Reproduce the listing below in its entirety. Change nothing.

BEGIN Data for this exercise

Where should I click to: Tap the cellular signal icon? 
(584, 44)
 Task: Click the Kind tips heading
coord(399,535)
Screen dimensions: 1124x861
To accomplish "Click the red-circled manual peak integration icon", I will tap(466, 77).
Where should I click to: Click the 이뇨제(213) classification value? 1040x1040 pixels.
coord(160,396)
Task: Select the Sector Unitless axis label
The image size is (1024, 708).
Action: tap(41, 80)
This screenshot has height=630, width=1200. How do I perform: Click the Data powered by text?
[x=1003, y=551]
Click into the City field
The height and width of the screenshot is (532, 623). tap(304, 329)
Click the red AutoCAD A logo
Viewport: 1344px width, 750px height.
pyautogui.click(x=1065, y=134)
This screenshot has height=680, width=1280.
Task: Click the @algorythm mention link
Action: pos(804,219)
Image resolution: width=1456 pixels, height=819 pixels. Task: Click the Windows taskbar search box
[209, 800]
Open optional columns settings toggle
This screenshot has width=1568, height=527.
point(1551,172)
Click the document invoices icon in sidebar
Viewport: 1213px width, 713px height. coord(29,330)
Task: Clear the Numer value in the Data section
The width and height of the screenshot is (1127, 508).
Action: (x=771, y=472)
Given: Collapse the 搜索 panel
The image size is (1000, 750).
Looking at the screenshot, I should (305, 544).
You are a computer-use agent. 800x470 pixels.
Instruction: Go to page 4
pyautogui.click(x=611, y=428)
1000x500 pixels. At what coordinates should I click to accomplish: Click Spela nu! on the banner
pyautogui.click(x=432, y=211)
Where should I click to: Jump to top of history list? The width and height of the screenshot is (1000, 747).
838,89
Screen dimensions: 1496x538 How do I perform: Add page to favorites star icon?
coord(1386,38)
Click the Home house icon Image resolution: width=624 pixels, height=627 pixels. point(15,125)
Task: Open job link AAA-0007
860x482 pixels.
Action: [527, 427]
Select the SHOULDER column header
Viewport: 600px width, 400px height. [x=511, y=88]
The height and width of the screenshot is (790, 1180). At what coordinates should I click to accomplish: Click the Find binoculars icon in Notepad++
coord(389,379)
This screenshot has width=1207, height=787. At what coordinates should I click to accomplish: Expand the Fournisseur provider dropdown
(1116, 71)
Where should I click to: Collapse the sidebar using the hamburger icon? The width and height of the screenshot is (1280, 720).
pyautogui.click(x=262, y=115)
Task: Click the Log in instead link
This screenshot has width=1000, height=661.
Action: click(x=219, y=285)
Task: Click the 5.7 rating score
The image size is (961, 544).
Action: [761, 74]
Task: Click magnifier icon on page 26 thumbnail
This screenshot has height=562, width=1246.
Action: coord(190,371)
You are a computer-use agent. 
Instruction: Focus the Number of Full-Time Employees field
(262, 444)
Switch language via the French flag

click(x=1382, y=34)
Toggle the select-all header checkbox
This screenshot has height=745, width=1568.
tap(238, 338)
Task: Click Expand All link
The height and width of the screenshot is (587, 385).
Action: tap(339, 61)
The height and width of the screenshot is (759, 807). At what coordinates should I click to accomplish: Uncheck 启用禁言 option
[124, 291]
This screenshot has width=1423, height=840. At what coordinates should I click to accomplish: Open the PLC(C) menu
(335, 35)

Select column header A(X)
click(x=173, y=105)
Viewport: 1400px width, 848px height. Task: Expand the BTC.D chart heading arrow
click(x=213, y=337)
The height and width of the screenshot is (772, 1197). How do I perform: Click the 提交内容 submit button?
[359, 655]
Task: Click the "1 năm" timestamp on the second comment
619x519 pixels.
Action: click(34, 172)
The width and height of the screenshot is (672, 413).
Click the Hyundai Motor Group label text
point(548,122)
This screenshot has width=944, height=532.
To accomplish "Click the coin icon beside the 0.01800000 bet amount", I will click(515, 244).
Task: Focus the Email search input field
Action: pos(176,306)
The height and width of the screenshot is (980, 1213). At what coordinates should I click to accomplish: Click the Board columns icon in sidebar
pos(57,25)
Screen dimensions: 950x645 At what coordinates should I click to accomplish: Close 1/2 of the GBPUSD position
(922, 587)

END Data for this exercise

◆ **Response**
Where should I click to: Tap the cellular signal icon? 
(584, 44)
 Task: Click the Kind tips heading
coord(399,535)
Screen dimensions: 1124x861
To accomplish "Click the red-circled manual peak integration icon", I will tap(466, 77).
Where should I click to: Click the 이뇨제(213) classification value? 1040x1040 pixels.
coord(160,396)
Task: Select the Sector Unitless axis label
The image size is (1024, 708).
Action: tap(41, 80)
This screenshot has height=630, width=1200. How do I perform: Click the Data powered by text?
[x=1003, y=551]
Click into the City field
The height and width of the screenshot is (532, 623). tap(304, 329)
Click the red AutoCAD A logo
Viewport: 1344px width, 750px height.
pyautogui.click(x=1065, y=134)
This screenshot has height=680, width=1280.
Task: Click the @algorythm mention link
Action: pos(804,219)
Image resolution: width=1456 pixels, height=819 pixels. Task: Click the Windows taskbar search box
[209, 800]
Open optional columns settings toggle
This screenshot has width=1568, height=527.
point(1551,172)
Click the document invoices icon in sidebar
Viewport: 1213px width, 713px height. coord(29,330)
Task: Clear the Numer value in the Data section
The width and height of the screenshot is (1127, 508).
Action: (x=771, y=472)
Given: Collapse the 搜索 panel
The image size is (1000, 750).
Looking at the screenshot, I should (305, 544).
You are a computer-use agent. 800x470 pixels.
Instruction: Go to page 4
pyautogui.click(x=611, y=428)
1000x500 pixels. At what coordinates should I click to accomplish: Click Spela nu! on the banner
pyautogui.click(x=432, y=211)
Where should I click to: Jump to top of history list? The width and height of the screenshot is (1000, 747).
838,89
Screen dimensions: 1496x538 How do I perform: Add page to favorites star icon?
coord(1386,38)
Click the Home house icon Image resolution: width=624 pixels, height=627 pixels. point(15,125)
Task: Open job link AAA-0007
860x482 pixels.
Action: [527, 427]
Select the SHOULDER column header
Viewport: 600px width, 400px height. [x=511, y=88]
The height and width of the screenshot is (790, 1180). At what coordinates should I click to accomplish: Click the Find binoculars icon in Notepad++
coord(389,379)
This screenshot has width=1207, height=787. At what coordinates should I click to accomplish: Expand the Fournisseur provider dropdown
(1116, 71)
Where should I click to: Collapse the sidebar using the hamburger icon? The width and height of the screenshot is (1280, 720).
pyautogui.click(x=262, y=115)
Task: Click the Log in instead link
This screenshot has width=1000, height=661.
Action: click(x=219, y=285)
Task: Click the 5.7 rating score
The image size is (961, 544).
Action: [761, 74]
Task: Click magnifier icon on page 26 thumbnail
This screenshot has height=562, width=1246.
Action: coord(190,371)
You are a computer-use agent. 
Instruction: Focus the Number of Full-Time Employees field
(262, 444)
Switch language via the French flag

click(x=1382, y=34)
Toggle the select-all header checkbox
This screenshot has height=745, width=1568.
tap(238, 338)
Task: Click Expand All link
The height and width of the screenshot is (587, 385).
Action: tap(339, 61)
The height and width of the screenshot is (759, 807). At what coordinates should I click to accomplish: Uncheck 启用禁言 option
[124, 291]
This screenshot has width=1423, height=840. At what coordinates should I click to accomplish: Open the PLC(C) menu
(335, 35)

Select column header A(X)
click(x=173, y=105)
Viewport: 1400px width, 848px height. Task: Expand the BTC.D chart heading arrow
click(x=213, y=337)
The height and width of the screenshot is (772, 1197). How do I perform: Click the 提交内容 submit button?
[359, 655]
Task: Click the "1 năm" timestamp on the second comment
619x519 pixels.
Action: click(34, 172)
The width and height of the screenshot is (672, 413).
Click the Hyundai Motor Group label text
point(548,122)
This screenshot has width=944, height=532.
To accomplish "Click the coin icon beside the 0.01800000 bet amount", I will click(515, 244).
Task: Focus the Email search input field
Action: pos(176,306)
The height and width of the screenshot is (980, 1213). At what coordinates should I click to accomplish: Click the Board columns icon in sidebar
pos(57,25)
Screen dimensions: 950x645 At what coordinates should I click to accomplish: Close 1/2 of the GBPUSD position
(922, 587)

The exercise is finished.